La persistencia de una idea única por algunos medios de comunicación respecto a lo que ocurre en algunos puntos de Latinoamérica es llamativa, especialmente desde la nacionalización de los hidrocarburos por parte del gobierno boliviano de Evo Morales. Para El País, ver la sombra de Chávez en casi todos los cambios políticos es una fijación recurrente.
Fernando Gualdoni, redactor de la sección internacional, es un ejemplo de esta práctica. En febrero de 2005 firma un reportaje bajo el título Ecuador teme a la chavización. Tres meses más tarde, ya como enviado especial a Ecuador, deja caer de nuevo la misma idea. La conexión venezolana, titula esta vez un texto suelto donde comenta cómo “la injerencia del presidente de Venezuela, Hugo Chávez, en los conflictos del continente latinoamericano no ha dejado de lado a Bolivia”. Por último, recientemente le tocaba el turno a otro país: “EE UU teme la ‘chavización’ de Nicaragua”, arremetía el 5 de mayo para referirse al líder sandinista Daniel Ortega. “Su mandato”, criticaba, “marcado por el enfrentamiento con EE UU, acabó en una gran crisis económica y política tras el intento de implantar un sistema inspirado en el socialismo cubano”.
Expertos poco neutrales
En ocasiones, la agresividad que
muestran algunas crónicas está
directamente relacionada con los
intereses personales de quien las
escribe. En este sentido, el caso
de Norman Gall resulta especialmente
significativo. Los pasados
27 y 28 de marzo, la sección Investigación
y Análisis del diario
iniciaba una serie de artículos
donde bajo titulares como La dudosa
obra de Chávez y El caos
petrolero, Gall dibujaba una Venezuela
que, a su juicio, “más que
a Cuba, se parece a Nigeria”.
La visceralidad de esta crítica tiene poco de fortuita. Un vistazo a la biografía de Gall basta para ver cómo fue durante años consultor de la Exxon, petrolera estadounidense que ha ido perdiendo contratos en Venezuela debido a sus choques con el proceso político bolivariano. Gall, asimismo, ha ejercido también como consultor del Banco Mundial en los años ‘80, en pleno auge del neoliberalismo.
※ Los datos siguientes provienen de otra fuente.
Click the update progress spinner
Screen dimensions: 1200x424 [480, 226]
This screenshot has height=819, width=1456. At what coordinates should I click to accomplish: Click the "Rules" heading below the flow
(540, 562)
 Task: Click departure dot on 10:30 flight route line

No más imparcial es la información que con frecuencia llega desde México. Allí la corresponsal de Prisa ha hecho las delicias de la derecha mexicana con su obra Marcos, la genial impostura, donde el zapatismo no deja de ser atacado a lo largo de 472 páginas. Otras veces se recurre directamente a las invenciones. Ludmila Vinigradoff, amiga personal de Gustavo Cisneros, antigua corresponsal de El País y actual periodista de ABC, no se despeinó cuando en pleno golpe de Estado anunció para CNN Plus la existencia de un video con la renuncia de Chávez, algo que hasta hoy nadie ha llegado a ver.
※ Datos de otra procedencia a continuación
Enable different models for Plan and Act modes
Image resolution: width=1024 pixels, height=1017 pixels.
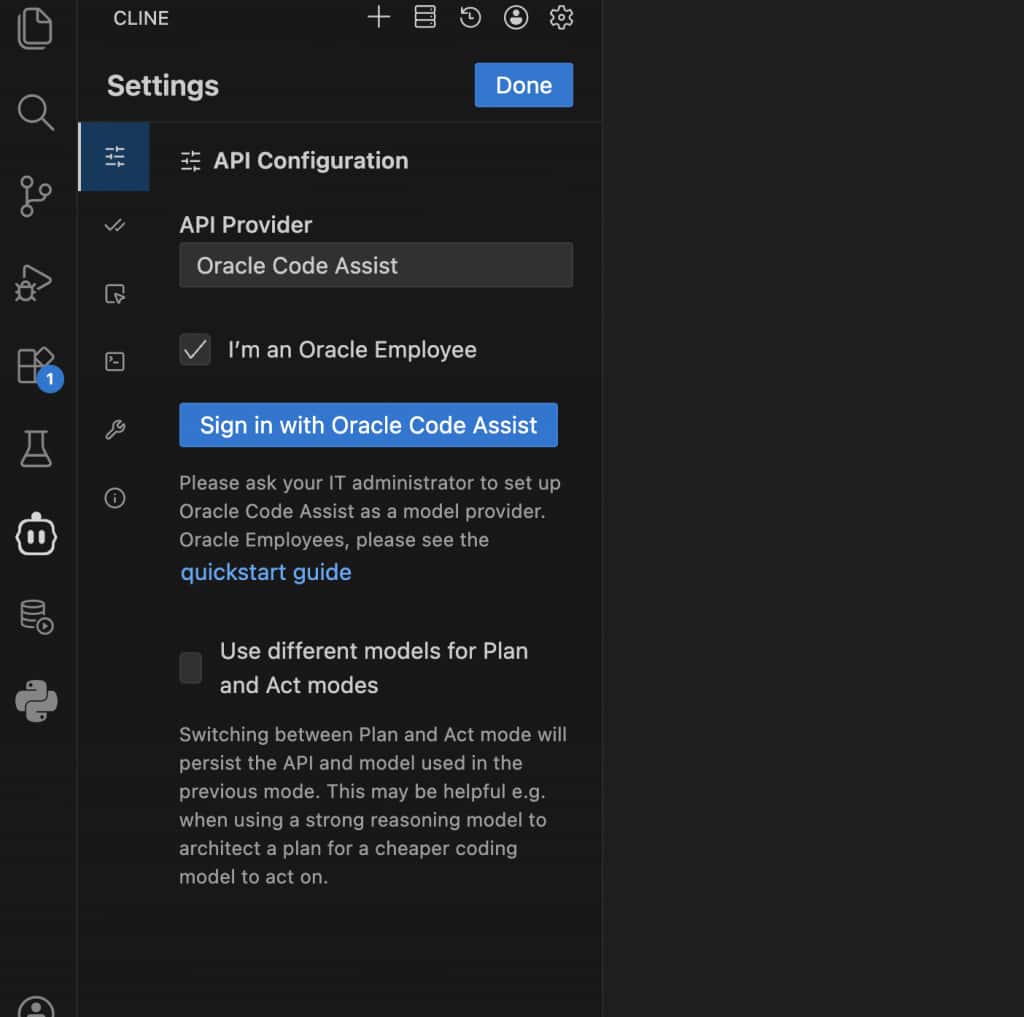191,667
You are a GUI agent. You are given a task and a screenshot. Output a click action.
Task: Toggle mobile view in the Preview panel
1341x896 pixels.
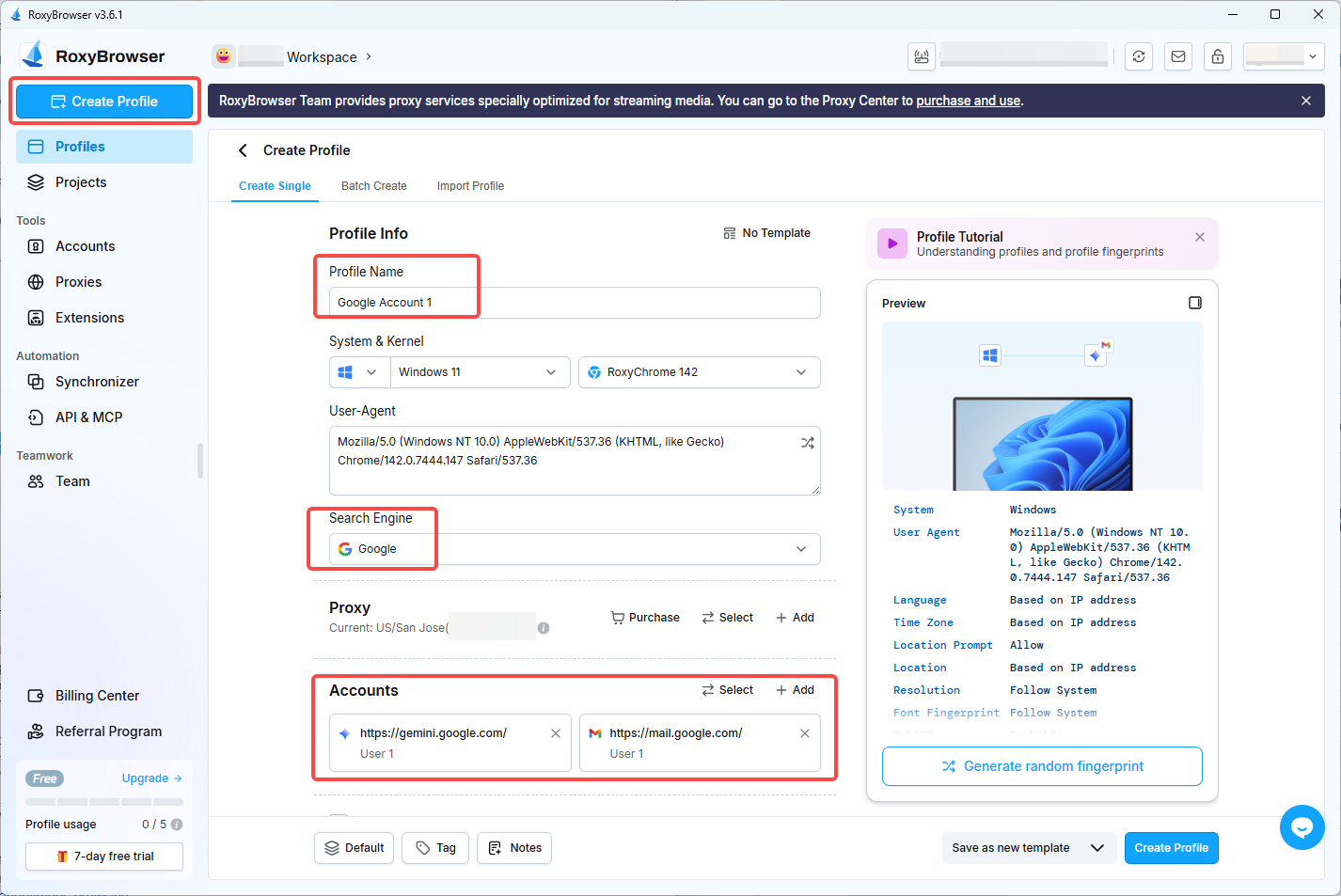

Los sucesos del 11 de abril: el golpe de las televisiones
El 13 de abril de 2002 la prensa
amanecía con la noticia de
que Pedro Carmona, líder de la
patronal, era el nuevo presidente
de Venezuela. El País, en una
crónica titulada ‘Un hombre
tranquilo tras el huracán’, le
definió como un hombre que
“raramente pierde las buenas
maneras”. Pero tanta educación
no evitó que en las menos de
48 horas que pasaron entre que
tomó el cargo y fue destituido
por la movilización de militares y
manifestantes partidarios de
Chávez, Carmona ‘el breve’ se
decidiera a suprimir el Parlamento
y la Corte Suprema de
Justicia, además de reservarse
el derecho a destituir a gobernadores
y alcaldes. El protagonismo
de la prensa en su subida al
poder hizo que los sucesos del
11 de abril se considerasen el
primer golpe mediático de la
historia. La manipulación llegó
al extremo cuando un montaje
de Venevisión acusaba a chavistas
de acribillar a 15 manifestantes
opositores, lo que sirvió
para justificar el golpe; si bien,
años más tarde quedaba
demostrado que los disparos
procedieron de los propios golpistas.
Pero no sólo los medios sirvieron de apoyo. Otto Reich, polémico subsecretario de EE UU para Latinoamérica y vinculado a casos de guerra sucia contra Cuba, se reunió con Cisneros y miembros de la oposición. Y el embajador español, fue el segundo, tras el de EE UU, en reconocer al Gobierno golpista. La posición de El País se refleja en una frase: “El ejército, espoleado por la calle, ha puesto fin al sueño de una retórica revolución bolivariana, encabezada por un ex golpista que ganó legítimamente las elecciones para convertirse desde el poder en un autócrata peligroso para su país y el resto del mundo”, aplaudía el diario tras el golpe.